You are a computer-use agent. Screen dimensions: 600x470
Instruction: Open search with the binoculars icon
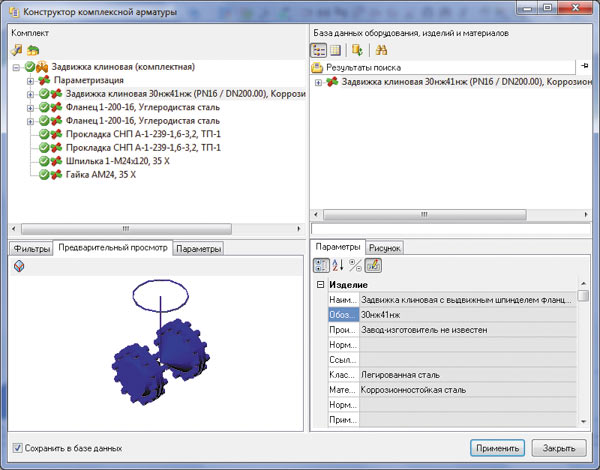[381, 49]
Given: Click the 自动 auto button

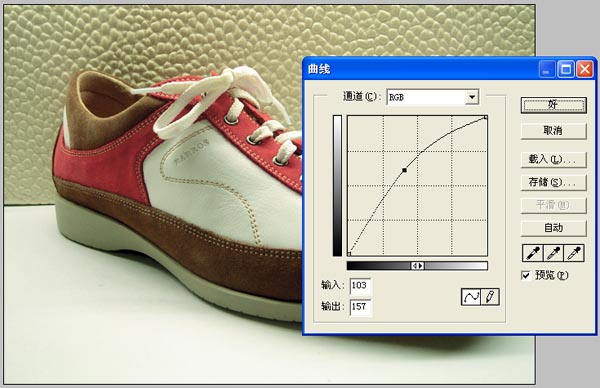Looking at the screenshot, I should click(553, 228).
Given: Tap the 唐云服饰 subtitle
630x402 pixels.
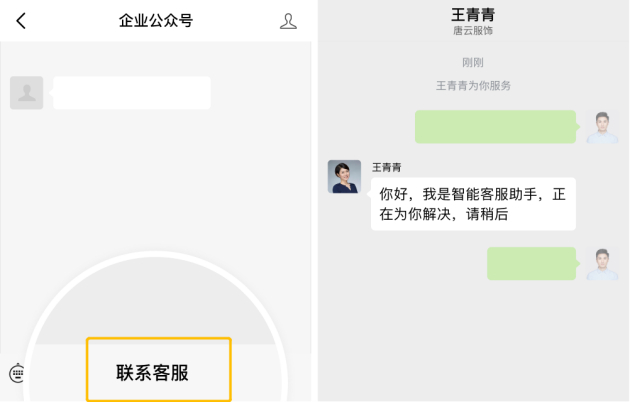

--*--

Work to be completed
Turn the rows above into a numbered list with one line per item, skipping blank lines. Leave the pictures out.

Answer for the task
1. You are a computer-use agent. Screen dimensions: 600x470
2. Instruction: Open search with the binoculars icon
3. [381, 49]
4. Given: Click the 自动 auto button
5. Looking at the screenshot, I should click(553, 228).
6. Given: Tap the 唐云服饰 subtitle
7. 630x402 pixels.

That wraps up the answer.